PROBLEMA DA MUNIÇÃO ATÔMICA CONTINUA IGNORADO NA ONU
2003-11-05
Por Mariano Senna da Costa, de Berlim
A Geóloga iraquiana de 47 anos, Souad Al-Azzawi, é uma das muitas vozes de um tema pouco divulgado pela mídia internacional. Membro de uma equipe multidisciplinar, formada por médicos, físicos, químicos e especialistas em energia atômica, ela pesquisou os efeitos que a munição radioativa (balas anti-tanque com ponta de Urânio por exemplo) tinha causado na população iraquiana depois da Guerra do Golfo em 1991. Nessa entrevista publicada com exclusividade pelo jornal Neues Deutschland, a também diretora do Seminário de Meio Ambiente da Universidade de Bagdá, confirma que o problema permanece sem o devido destaque, talvez para que os militares americanos possam limpar a área antes de uma investigação séria, como acredita Souad.
Ambiente JÁ - Como foi e como é empregada a munição de Urânio no Iraque? Quais são as conseqüências?
Souad Al Azzawi – Nossos estudos de 1995, reconhecidos por médicos de todo o mundo que examinaram o caso in loco, confirmam o fenômeno da munição radioativa. Na região envolvida no conflito os casos de leucemia hoje são seis vezes mais freqüentes do que no período anterior a 1991. Além disso, o número de crianças nascidas com deformações aumentou dramaticamente na mesma área. Com o apoio do New York Action Center estivemos trabalhando em Basra, onde as tropas americanas no ano de 1991 utilizaram mais de 320 toneladas de balas com ponta de Urânio. Solo, rios, vegetação, tudo estava contaminado e as substancias venenosas já tinham entrado na cadeia alimentar. Em um modelo de análise da radiação, o resultado foi de que o povo de Basra apresentava uma dosagem radioativa 200 vezes mais alta que o normal.
Ambiente JÁ – A ONU já investigou o caso?
Souad Al Azzawi – Nao. Ali reina muita ignorância. A Organização Mundial da Saúde e o projeto de Meio Ambiente das Nações Unidas recusam uma investigação do problema da munição com ponta de Urânio.
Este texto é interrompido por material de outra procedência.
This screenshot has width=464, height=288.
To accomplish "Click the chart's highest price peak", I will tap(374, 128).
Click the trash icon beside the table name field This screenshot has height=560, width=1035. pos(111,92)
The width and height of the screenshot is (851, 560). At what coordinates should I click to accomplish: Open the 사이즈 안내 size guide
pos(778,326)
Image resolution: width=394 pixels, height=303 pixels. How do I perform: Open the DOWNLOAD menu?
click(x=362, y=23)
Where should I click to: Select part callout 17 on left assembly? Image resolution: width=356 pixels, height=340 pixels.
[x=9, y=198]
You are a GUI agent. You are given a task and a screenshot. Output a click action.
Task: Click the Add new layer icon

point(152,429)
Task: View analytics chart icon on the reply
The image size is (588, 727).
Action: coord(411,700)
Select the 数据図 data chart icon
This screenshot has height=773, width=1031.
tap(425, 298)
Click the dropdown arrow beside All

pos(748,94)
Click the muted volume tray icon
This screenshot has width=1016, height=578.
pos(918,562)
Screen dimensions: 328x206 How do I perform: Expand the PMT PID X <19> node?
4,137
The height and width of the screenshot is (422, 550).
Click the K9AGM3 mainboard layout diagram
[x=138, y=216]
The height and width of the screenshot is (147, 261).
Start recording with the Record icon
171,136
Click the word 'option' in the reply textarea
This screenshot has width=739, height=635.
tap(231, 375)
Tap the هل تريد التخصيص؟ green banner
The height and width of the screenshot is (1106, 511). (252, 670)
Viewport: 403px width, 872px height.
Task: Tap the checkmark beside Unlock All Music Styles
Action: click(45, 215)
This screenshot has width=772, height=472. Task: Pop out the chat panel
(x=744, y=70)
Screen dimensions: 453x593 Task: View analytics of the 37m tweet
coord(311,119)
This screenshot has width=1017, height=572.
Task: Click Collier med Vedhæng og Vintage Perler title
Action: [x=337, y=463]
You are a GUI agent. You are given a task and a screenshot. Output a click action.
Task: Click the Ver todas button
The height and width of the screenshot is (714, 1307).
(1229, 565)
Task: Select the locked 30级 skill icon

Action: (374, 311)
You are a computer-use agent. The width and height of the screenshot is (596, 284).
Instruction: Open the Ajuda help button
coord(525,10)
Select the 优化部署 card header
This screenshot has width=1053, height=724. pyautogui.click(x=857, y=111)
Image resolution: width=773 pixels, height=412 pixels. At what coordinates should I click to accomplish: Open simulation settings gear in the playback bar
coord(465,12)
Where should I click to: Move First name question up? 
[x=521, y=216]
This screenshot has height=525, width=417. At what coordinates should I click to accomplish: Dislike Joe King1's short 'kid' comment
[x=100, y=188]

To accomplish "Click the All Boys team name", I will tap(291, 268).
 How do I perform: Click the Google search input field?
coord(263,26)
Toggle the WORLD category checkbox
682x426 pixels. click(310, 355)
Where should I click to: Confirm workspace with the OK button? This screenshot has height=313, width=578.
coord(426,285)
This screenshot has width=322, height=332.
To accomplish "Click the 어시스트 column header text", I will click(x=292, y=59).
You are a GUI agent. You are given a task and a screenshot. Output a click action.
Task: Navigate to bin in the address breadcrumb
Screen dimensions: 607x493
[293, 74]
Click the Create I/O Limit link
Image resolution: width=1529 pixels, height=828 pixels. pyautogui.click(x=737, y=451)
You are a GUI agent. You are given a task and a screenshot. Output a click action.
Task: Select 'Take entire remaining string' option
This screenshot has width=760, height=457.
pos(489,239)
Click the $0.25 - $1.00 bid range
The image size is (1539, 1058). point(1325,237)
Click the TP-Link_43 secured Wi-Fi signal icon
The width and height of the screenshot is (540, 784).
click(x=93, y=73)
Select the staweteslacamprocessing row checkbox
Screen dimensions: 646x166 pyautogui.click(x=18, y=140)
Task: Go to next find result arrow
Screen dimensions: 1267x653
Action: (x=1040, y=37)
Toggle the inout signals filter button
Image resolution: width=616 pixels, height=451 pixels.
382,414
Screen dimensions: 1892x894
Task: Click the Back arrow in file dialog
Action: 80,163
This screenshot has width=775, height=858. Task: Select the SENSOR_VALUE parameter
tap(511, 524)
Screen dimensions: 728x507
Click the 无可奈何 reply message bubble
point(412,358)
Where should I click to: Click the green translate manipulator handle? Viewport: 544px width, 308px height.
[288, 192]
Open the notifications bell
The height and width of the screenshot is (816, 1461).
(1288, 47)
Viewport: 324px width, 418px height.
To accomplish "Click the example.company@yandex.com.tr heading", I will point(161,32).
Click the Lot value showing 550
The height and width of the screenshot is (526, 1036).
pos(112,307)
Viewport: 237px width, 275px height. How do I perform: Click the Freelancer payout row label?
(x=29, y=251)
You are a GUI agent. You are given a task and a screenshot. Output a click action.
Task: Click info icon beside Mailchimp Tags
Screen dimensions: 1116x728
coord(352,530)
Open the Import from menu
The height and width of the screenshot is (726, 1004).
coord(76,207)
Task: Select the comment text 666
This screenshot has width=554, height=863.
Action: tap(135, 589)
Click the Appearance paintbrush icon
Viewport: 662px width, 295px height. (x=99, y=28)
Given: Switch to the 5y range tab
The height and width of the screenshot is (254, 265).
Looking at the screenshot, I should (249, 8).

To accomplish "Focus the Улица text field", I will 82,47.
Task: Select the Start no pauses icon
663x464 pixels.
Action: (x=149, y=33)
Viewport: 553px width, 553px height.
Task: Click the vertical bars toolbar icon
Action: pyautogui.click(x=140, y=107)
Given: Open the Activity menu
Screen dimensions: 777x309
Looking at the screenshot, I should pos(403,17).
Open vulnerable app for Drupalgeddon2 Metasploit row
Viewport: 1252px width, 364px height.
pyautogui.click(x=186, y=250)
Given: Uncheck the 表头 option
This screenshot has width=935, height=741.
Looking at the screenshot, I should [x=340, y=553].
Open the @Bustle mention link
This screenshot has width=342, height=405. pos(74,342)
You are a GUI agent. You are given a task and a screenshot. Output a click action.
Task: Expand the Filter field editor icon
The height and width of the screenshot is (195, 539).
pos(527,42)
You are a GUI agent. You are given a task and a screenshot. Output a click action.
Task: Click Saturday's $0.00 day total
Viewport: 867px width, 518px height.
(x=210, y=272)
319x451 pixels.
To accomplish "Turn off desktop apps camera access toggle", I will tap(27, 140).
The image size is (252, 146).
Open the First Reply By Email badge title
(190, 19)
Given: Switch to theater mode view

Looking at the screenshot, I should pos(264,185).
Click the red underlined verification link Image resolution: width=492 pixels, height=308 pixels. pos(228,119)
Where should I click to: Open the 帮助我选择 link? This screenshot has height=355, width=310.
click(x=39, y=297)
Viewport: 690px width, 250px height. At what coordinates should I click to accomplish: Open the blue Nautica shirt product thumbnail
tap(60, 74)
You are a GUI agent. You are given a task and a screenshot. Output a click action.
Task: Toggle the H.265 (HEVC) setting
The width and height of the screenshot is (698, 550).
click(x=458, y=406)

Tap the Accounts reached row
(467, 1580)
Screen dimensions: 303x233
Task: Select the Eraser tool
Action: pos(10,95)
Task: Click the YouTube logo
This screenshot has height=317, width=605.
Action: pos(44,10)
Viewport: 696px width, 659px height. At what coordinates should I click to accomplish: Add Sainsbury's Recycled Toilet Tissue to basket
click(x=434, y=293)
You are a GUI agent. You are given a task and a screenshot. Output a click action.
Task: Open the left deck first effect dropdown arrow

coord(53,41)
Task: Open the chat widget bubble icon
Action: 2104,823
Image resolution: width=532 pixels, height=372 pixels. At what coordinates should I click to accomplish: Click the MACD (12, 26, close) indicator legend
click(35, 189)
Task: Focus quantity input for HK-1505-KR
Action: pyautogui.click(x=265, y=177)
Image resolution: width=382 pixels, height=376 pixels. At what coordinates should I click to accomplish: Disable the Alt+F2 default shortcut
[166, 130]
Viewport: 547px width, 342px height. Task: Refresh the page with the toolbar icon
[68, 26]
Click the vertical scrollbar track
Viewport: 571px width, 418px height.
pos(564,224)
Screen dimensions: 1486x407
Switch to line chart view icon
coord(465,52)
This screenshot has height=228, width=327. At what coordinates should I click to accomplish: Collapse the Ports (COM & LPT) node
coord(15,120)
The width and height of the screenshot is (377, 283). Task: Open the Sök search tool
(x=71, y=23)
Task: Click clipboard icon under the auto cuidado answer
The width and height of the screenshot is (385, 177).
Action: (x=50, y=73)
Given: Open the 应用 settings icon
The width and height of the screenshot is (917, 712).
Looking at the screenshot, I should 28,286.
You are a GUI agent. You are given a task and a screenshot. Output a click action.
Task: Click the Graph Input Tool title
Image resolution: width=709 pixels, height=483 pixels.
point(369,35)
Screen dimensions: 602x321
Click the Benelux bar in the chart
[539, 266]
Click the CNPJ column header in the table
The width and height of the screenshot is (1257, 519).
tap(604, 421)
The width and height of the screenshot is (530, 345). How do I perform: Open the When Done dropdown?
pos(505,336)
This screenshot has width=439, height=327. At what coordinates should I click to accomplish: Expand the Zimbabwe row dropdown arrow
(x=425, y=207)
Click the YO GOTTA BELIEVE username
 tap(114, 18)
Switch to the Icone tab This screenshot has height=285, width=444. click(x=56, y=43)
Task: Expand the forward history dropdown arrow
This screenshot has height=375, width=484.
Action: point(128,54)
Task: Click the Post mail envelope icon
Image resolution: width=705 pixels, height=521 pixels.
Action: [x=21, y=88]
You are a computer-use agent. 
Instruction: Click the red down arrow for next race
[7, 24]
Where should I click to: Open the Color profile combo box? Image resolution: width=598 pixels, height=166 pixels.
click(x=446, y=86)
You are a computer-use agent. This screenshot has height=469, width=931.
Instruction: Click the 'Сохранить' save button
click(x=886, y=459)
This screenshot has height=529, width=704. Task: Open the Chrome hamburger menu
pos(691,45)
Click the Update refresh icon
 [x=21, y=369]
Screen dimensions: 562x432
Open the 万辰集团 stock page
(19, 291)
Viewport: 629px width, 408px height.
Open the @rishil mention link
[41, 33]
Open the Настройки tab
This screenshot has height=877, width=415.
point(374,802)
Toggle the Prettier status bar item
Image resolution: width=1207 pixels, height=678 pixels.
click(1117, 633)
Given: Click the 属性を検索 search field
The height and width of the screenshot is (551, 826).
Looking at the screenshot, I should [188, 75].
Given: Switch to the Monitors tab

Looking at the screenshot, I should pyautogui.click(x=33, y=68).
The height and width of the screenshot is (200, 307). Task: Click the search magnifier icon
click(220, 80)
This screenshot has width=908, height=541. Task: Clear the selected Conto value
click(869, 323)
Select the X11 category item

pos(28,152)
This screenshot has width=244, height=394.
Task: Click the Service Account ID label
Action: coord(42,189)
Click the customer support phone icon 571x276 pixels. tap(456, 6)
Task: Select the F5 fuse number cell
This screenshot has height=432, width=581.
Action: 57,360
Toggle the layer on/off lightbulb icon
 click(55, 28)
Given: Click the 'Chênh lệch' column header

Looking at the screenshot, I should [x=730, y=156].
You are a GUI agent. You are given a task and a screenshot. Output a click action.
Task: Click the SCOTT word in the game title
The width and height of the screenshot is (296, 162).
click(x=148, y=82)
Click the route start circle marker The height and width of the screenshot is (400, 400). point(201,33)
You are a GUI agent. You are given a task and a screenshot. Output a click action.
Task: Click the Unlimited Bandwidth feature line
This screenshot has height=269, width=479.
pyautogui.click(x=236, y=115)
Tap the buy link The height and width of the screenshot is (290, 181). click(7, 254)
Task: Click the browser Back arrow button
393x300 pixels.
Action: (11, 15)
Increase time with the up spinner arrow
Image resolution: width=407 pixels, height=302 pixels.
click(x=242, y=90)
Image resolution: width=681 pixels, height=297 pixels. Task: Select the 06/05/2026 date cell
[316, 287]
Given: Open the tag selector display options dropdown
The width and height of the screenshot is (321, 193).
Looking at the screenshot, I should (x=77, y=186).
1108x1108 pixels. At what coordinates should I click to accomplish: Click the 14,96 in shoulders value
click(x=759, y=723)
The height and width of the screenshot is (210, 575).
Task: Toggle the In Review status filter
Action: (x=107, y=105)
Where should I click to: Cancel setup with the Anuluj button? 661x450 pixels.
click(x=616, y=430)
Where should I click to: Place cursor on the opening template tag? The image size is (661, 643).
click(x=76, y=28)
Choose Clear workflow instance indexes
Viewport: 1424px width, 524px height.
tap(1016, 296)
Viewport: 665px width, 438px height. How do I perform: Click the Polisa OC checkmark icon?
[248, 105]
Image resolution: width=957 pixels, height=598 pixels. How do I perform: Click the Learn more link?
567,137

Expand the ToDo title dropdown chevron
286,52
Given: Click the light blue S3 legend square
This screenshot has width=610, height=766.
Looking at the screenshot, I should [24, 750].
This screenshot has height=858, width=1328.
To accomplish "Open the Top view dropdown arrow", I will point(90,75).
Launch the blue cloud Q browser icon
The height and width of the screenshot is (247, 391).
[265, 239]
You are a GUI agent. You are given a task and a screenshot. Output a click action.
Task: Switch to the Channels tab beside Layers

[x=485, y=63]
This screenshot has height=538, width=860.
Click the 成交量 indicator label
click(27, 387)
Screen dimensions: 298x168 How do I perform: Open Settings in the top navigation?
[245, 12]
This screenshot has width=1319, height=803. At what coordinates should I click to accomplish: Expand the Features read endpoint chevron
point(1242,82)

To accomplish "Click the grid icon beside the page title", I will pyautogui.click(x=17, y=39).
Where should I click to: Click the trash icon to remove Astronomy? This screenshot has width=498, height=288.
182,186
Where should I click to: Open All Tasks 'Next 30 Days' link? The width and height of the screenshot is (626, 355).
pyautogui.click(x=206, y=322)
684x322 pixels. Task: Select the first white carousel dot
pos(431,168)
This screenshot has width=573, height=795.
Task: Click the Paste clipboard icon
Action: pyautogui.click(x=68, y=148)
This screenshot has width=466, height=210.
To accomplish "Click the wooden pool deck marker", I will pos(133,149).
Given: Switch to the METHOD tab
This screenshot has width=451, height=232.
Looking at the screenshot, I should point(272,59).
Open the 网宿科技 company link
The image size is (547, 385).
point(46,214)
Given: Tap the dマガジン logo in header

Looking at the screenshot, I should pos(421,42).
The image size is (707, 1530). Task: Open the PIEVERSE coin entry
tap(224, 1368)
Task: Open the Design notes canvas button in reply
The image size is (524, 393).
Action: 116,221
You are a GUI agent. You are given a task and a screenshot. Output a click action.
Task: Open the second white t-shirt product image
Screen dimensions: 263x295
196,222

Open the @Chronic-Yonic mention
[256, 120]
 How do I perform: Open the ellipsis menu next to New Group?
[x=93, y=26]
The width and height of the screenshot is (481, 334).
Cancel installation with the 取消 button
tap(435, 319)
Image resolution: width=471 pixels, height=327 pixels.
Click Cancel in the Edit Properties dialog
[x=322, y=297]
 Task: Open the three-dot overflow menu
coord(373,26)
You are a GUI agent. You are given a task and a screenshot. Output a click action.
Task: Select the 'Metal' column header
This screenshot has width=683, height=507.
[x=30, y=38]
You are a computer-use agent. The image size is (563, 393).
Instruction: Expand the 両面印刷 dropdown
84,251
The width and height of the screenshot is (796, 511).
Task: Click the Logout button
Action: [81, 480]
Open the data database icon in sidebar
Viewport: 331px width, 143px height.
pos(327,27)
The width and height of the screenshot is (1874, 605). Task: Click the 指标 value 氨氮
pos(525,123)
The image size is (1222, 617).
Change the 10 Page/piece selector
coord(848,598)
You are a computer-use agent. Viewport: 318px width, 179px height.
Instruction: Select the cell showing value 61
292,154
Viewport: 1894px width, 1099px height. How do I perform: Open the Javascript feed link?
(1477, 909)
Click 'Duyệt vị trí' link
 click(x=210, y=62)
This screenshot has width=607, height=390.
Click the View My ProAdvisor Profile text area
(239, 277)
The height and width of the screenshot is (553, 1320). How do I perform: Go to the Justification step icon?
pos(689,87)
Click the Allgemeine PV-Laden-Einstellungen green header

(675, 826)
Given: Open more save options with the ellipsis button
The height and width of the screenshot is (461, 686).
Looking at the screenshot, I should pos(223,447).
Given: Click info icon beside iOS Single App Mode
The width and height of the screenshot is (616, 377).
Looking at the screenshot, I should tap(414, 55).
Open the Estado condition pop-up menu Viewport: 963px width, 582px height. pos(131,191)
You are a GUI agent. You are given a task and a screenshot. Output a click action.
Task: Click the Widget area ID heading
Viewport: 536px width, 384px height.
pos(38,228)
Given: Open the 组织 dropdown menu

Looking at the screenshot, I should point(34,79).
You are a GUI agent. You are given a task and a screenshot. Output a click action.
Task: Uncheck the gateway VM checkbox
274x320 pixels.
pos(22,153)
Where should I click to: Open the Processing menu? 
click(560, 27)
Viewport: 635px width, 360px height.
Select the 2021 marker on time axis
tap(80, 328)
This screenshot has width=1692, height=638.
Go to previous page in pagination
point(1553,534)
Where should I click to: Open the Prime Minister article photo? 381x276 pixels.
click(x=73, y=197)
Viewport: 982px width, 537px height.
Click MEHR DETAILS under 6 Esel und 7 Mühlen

Ainda mais agora com o país em guerra. Mas é certo que outras regiões estão sendo contaminadas, como por exemplo o centro de Bagdá. Aí e em várias outras áreas devem ocorrer nos próximos três ou quatro anos o aparecimento de muitas vítimas. Não temos como saber a extensão dessa tragédia porque não é permitida fazer uma verificação no local por conta da situação caótica e da falta de interesse dos Estados Unidos em levantar mais esse problema. Eles farão primeiro um trabalho de limpeza na área, talvez depois permitam uma investigação.
Ambiente JÁ – Os Estados Unidos negam uma relação direta entre o emprego da munição atômica e as descritas conseqüências para as pessoas e o meio ambiente?
Souad – Cientificamente os fatos provam que a utilização de Urânio enriquecido, em qualquer atividade, está correlacionada com o nível de radioatividade da área envolvida nessa atividade. Na guerra do Vietnã foi preciso primeiro que os veteranos do exército americano abrissem os olhos do mundo sobre o fato de que o uso do agente laranja era extremamente perigoso. No caso do Iraque será nítido com o tempo ver quem carrega a responsabilidade por esse crime.
Ambiente JÁ – Como pode vir a público um esclarecimento sobre as causas desse problema?
Souad – Eu não sou política. Em vista do nosso estudo intimamos o governo iraquiano a limpar a região, retirando todo lixo de guerra. Em seguida investimos para prolongar o trabalho fazendo um estudo comparativo. Ao final não nos deixaram ir adiante, proibindo-nos inclusive de tornar público os resultados do estudo já realizado. O governo teme um massivo movimento de migração da região a leste de Basra. Ainda na mídia o tema não tem importância nenhuma, mas as pessoas usam cada vez mais a internet. O esclarecimento começa com as pessoas mais cultas e daí se dissemina.